Work request: Beneath this line are the data; copy exactly the part of them that opens with the line containing "Image resolution: width=375, height=2550." and closes with the line containing "06 542 53 996", and only that part.

Records for processing:
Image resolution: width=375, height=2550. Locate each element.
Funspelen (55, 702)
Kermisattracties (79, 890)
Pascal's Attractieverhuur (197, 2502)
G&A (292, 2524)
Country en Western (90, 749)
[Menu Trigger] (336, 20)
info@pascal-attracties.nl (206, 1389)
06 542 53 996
...
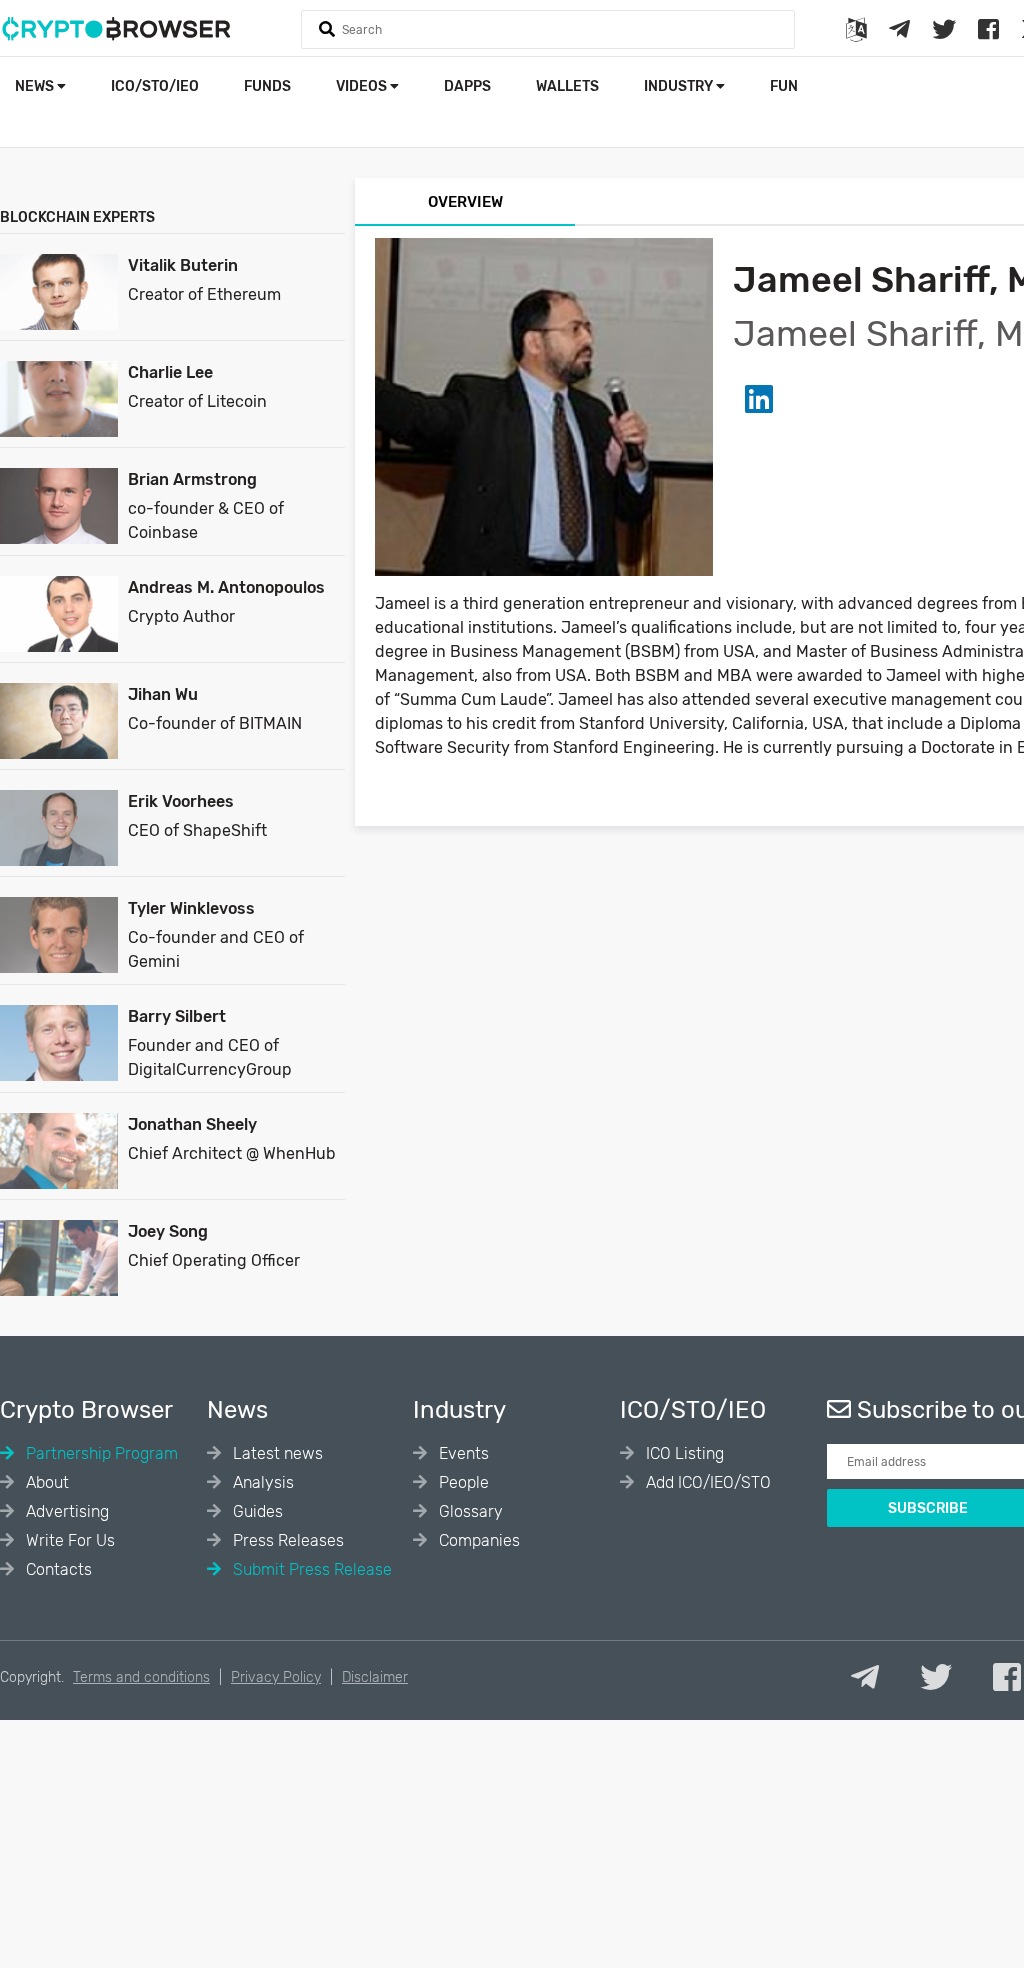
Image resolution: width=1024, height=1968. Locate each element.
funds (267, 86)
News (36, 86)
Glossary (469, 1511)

Written response:
Image resolution: width=375, height=2550. Locate each element.
Funspelen (55, 702)
Kermisattracties (79, 890)
Pascal's Attractieverhuur (197, 2502)
G&A (292, 2524)
Country en Western (90, 749)
[Menu Trigger] (336, 20)
info@pascal-attracties.nl (206, 1389)
06 542 53 996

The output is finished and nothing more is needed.